En 2013, la cellule d’informatique défensive (CALID) passe de 20 à 45 personnes. Et en 2014 à 60. En 2014, la première manœuvre militaire dans le cyber-espace, DEFNET, a été lancée. La même année Guillaume Poupard, le « binôme » cyber d’Arnaud Coustillière à la DGA est nommé à la tête de l’Anssi, qui dépend du premier ministre.

2015 est l’année du choc de Charlie Hebdo, de la cyberattaque de TV5 Monde et d’une vague de cyber d’activisme pro-Daech. 60 postes supplémentaires sont créés, et Jean-Yves Le Drian annonce le recrutement de 500  spécialistes supplémentaires pour la cyberdéfense dans les divers services du ministère !

L’équipe de l’amiral crée le symposium #CyberDef, réunissant les « cybercommandeurs » des armées étrangères, avec l’objectif de coopération face au terrorisme islamique.

L’ « armée » cyber, dont la réserve citoyenne

Arnaud Coustillière fait le bilan de cette aventure : « En septembre 2017, quand je quitte le COMCYBER, celui-ci est devenu un véritable commandement interarmées ayant autorité sur deux mille quatre cents personnes directement rattachées à l’État-major des armées, hors l’offensif – qui reste secret. Il coiffe toutes les unités opérationnelles informatiques défensives des armées et des services de la Défense. S’y ajoutent les six cents spécialistes ingénieurs et techniciens de la DGA. Quatre pôles sont sous sa responsabilité : la protection des réseaux informatiques des armées, avec notamment le CASSI et les antennes régionales confiée à la DIRISI ; la défense, avec le CALID ; la lutte informationnelle, avec le détachement d’action numérique et le groupement des actions numériques ; les opérations offensives dont le nombre reste secret, le tout complété par une réserve citoyenne avec une cible terminale de quatre mille personnes. »

L’amiral raconte comment il a « à l’été 2013 pris son bâton de pèlerin pour commencer à recruter les membres de la Réserve citoyenne de cyberdéfense », interministérielle, un véritable laboratoire, soutenue par la gendarmerie et dont une des missions principales est de diffuser l’esprit de défense dans la société.

Rennes, cœur de la cyber

Après le commandement Cyber, Arnaud Coustillière ralliera la Direction générale des systèmes d’information et de communication et conduire sa transformation en Direction générale du numérique et des systèmes d’information et de communication,en 2018. Quittant le service actif, il est depuis 2021, président du Pôle Cyber, restant dans l’écosystème, et œuvrant au « développement des entreprises innovantes, socle de notre autonomie stratégique ».

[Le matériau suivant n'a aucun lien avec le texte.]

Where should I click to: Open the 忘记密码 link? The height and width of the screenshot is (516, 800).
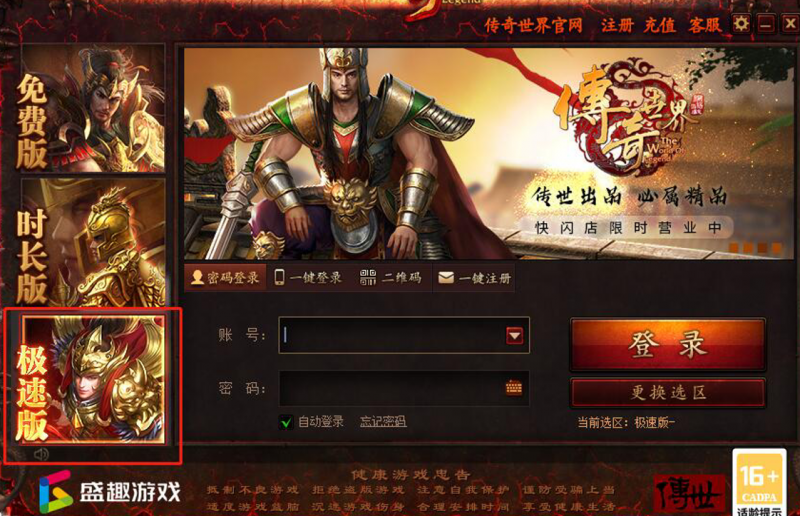click(383, 422)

Et c’est à Rennes, «  centre cyber « régalien » national », que se tient chaque année l’évènement de la CyberWeek, organisée par Arnaud Coustillère  et le Pôle Cyber.

La cyber, une armée comme les autres ?

Avec la guerre en Ukraine, la question de la  cyberdéfense prend chaque jour une place croissante dans la confrontation entre les nations, devenue guerre hybride. Le combat numérique est devenu essentiel. « La cyber doit-elle devenir une armée comme les autres ? Je ne suis pas partisan de la création d’une nouvelle « armée », Le combat numérique doit rester intégré aux différentes armées » conclut Arnaud Coustillière.

Edition  Tallandier (280 pages, 20,90€).